I have a list of lists of strings, basically just ...
# datascience
j
I have a list of lists of strings, basically just an excel sheet, of roughly 60-90MB size in RAM. This data needs to be exported as excel and am thinking about tinkering a little more with Kotlin Dataframe to do it. What would you say: Use Dataframe or just plain old apache POI?
e
Dataframe will give you a better UX imho
💯 1
plus all of Koltin's niceties
j
Gotcha
Do you have an idea, what's the CPU and Mem overhead, if any, for data of this size?
The process runs in a serverless worker with about 1.5GB Mem.
e
not sure really, maybe someone else can chime in
or run jconsole while running it and find out 🙂
j
Yeah. I think curiosity wins this round. I have already added the necessary lines to my build.gradle.kts 😄 Will get back with my findings on mem.
🙌 1
Ok, so my Matrix is about 70k lines with 32 cols. Cols are short, like not longer than 32 chars. I took a profiler to look at the excel workbook creation from a dataframe. I think I might take a shot at just using POI.

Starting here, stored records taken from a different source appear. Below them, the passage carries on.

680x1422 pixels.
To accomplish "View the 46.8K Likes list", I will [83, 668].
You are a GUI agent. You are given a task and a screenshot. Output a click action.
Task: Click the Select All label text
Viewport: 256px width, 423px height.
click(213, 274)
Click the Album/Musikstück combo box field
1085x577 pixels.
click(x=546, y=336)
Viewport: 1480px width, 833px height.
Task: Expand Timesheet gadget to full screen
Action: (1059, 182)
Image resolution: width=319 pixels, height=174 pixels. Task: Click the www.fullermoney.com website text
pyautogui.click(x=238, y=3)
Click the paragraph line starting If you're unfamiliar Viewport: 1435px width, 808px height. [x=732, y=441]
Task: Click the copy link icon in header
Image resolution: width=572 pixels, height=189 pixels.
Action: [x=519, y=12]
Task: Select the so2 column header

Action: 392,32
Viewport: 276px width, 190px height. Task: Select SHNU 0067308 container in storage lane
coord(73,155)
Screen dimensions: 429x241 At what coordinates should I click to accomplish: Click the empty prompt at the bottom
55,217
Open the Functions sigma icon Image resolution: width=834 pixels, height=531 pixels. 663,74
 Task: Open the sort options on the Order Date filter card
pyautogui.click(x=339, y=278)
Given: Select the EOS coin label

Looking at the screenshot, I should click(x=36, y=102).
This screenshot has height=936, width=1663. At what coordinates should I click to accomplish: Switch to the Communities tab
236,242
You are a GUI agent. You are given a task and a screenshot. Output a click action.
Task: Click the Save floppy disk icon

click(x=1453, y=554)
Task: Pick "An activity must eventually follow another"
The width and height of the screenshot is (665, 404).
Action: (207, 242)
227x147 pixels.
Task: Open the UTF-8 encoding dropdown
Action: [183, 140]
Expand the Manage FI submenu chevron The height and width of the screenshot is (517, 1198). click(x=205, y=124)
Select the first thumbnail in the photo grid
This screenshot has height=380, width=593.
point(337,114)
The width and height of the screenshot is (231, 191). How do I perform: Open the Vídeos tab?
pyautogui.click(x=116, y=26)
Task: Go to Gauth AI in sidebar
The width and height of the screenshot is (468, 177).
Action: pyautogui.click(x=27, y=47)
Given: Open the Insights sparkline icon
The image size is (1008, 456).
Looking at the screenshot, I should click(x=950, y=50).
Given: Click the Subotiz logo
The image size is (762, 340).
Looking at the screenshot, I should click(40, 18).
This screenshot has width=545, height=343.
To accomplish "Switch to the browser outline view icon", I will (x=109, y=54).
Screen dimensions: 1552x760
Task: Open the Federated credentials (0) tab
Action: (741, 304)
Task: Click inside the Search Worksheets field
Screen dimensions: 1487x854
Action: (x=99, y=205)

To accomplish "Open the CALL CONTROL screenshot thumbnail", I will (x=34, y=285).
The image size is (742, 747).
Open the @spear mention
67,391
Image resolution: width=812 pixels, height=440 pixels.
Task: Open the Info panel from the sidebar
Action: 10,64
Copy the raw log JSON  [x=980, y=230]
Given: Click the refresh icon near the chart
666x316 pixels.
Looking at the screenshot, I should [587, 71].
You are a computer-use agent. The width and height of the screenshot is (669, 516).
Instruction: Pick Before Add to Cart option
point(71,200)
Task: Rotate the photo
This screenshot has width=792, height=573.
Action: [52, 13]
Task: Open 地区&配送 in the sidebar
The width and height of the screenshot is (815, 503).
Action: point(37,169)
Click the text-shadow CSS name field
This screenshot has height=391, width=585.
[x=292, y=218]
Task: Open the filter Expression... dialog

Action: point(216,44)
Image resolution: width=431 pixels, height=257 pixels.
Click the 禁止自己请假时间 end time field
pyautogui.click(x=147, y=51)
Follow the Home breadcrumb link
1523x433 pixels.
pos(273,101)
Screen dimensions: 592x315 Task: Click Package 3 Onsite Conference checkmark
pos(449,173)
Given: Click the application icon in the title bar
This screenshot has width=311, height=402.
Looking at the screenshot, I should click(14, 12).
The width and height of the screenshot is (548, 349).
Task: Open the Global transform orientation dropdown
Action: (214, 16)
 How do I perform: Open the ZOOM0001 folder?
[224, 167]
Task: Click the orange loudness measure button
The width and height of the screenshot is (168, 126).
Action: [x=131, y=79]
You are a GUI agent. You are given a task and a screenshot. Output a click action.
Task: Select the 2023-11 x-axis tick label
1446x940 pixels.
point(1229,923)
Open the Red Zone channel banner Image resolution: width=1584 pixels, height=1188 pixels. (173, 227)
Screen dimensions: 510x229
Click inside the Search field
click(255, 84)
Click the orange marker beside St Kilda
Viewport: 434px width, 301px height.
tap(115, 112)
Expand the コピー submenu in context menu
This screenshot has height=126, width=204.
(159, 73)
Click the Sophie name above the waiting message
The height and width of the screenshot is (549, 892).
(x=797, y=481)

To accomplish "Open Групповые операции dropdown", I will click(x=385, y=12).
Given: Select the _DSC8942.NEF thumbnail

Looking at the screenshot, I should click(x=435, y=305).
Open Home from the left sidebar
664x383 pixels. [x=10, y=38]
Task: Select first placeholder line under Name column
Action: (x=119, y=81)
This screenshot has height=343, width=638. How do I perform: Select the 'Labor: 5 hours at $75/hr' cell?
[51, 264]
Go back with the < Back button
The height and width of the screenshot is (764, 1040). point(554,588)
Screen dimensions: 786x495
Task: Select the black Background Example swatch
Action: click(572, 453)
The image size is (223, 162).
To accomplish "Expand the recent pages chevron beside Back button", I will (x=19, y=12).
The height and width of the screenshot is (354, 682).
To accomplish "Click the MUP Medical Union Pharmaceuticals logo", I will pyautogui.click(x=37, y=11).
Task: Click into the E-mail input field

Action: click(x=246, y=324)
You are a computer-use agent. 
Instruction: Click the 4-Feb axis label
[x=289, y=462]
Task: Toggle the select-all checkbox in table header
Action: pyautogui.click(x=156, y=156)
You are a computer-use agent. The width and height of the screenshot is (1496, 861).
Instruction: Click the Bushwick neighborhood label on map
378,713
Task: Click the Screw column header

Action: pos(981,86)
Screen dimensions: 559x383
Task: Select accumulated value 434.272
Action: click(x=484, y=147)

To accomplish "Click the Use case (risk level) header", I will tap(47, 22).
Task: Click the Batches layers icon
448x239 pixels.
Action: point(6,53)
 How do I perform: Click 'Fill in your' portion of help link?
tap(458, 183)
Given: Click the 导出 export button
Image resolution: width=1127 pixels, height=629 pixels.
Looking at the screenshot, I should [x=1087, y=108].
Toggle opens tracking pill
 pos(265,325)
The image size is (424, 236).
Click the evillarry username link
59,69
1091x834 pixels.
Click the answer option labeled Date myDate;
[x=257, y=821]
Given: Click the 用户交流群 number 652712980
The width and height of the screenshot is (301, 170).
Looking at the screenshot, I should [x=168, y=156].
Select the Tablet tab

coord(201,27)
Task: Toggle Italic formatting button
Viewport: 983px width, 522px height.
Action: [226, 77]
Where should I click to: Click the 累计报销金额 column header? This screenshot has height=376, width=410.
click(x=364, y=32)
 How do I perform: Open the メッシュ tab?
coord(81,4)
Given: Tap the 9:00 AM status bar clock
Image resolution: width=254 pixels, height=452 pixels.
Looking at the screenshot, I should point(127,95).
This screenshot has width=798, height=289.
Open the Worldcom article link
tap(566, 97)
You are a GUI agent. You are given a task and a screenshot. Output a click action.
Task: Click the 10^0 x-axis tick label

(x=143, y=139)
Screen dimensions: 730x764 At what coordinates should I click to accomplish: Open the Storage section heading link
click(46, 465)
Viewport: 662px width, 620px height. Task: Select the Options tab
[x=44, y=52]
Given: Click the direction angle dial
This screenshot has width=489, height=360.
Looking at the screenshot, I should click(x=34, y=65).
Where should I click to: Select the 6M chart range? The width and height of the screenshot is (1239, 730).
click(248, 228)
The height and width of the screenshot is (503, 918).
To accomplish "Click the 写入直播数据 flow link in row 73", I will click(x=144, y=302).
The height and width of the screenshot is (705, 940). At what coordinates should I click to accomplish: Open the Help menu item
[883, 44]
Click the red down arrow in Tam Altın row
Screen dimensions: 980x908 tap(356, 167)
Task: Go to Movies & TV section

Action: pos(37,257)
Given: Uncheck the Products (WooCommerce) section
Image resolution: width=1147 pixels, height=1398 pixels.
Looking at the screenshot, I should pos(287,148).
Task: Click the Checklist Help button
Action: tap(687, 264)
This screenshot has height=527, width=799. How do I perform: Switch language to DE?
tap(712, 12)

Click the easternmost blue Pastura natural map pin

Might just be my bad programming, and the jvm just hogging everything it can get on my workstation. But somehow this seems like a little much for the parameters above
j
@Jens hmm 20GB indeed looks a bit excessive. How large is the excel file you end up with?
j
8.9 MB
👀 1
j
Might be something worth investigating on our end. Maybe we can't help it and it's because of our excel integration, but maybe we can optimize our integration in terms of memory :) if you have the time, could you create an issue on our GitHub? If possible, with a reproducible example. That way we can investigate :)
j
It's a feature that is already overdue, so I have get going a little. What I will do first, is to re-implement with vanilla Apache POI, which might also shed some more light on the problem. I will share my findings. When I'm done, I'll try to provide a small example.
thank you color 2
n
Hello! There's a class that could help to reduce peak memory consumption https://poi.apache.org/apidocs/dev/org/apache/poi/xssf/streaming/SXSSFWorkbook.html. It's a streaming writing implemetation
Copy code
val df = dataFrameOf('a'..'z').fill(1_000_000) { it }
val f = File("test.xlsx")
val xssfWorkbook = XSSFWorkbook()
val workbook = SXSSFWorkbook(xssfWorkbook, SXSSFWorkbook.DEFAULT_WINDOW_SIZE)
df.writeExcel(workbook)
workbook.write(f.outputStream())
This code peaks at 1.3 gb memory, while using
XSSFWorkbook
directly (holding whole sheet in memory) takes whole 15 gb It's from
Copy code
implementation("org.apache.poi:poi-ooxml:5.4.0")
👍 2
j
Cool, thx for the tip. Will check it out